In beiden Fällen landen Zugänge zur atomaren Verteidigung Großbritanniens auf dem freien Markt und drohen, in die Hände der Sowjets zu fallen - und werden dementsprechend zum Gegenstand erbitterter Verfolgungsjagden. Beide Filme haben sowohl ausgedehnte Unterwasser-Action im Mittelmeer als auch rasante Jagden auf Skiern in alpinen Gegenden - die jeweils mit damals modernem und mittlerweile umstrittenem Disco-Sound unterlegt sind, von den US-Amerikanern Marvin Hamlisch und Bill Conti.

Anya (Barbara Bach) und Melina (Carole Bouquet) verlieren zu Beginn gewaltsam geliebte Menschen und werden von Rachegelüsten getrieben, auf die Bond beruhigend einwirken muss. Beim Showdown ist Bond jeweils auf die Zusammenarbeit mit einem Verbündeten (Carter, Columbo) und dessen Team angewiesen, um das Versteck des Schurken zu stürmen. 

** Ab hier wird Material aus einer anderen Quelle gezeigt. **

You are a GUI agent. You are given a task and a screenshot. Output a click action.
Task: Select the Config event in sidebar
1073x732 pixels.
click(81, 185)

Neben Ähnlichkeiten in den Schauplätzen, der Art der Action und der Musik verbindet beide Filme, dass sie als die besten Bond-Beiträge von Roger Moore gelten.

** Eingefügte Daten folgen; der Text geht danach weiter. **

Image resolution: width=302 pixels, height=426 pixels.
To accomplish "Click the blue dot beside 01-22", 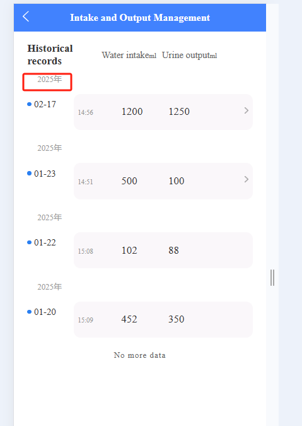I will tap(29, 242).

Film Nr. 4: Extraterrestrischer Höhe- und Wendepunkt

MOONRAKER von 1979 ist nicht nur der Höhepunkt der Moore-Ära, sondern in mehrfacher Hinsicht auch des Larger-than-life-Bonds allgemein. Größer und spektakulärer war es davor nicht, und wurde es auch danach nie wieder. Dementsprechend war der Film auch nicht nur ein Wendepunkt innerhalb dieser Ära, sondern auch im Franchise allgemein. 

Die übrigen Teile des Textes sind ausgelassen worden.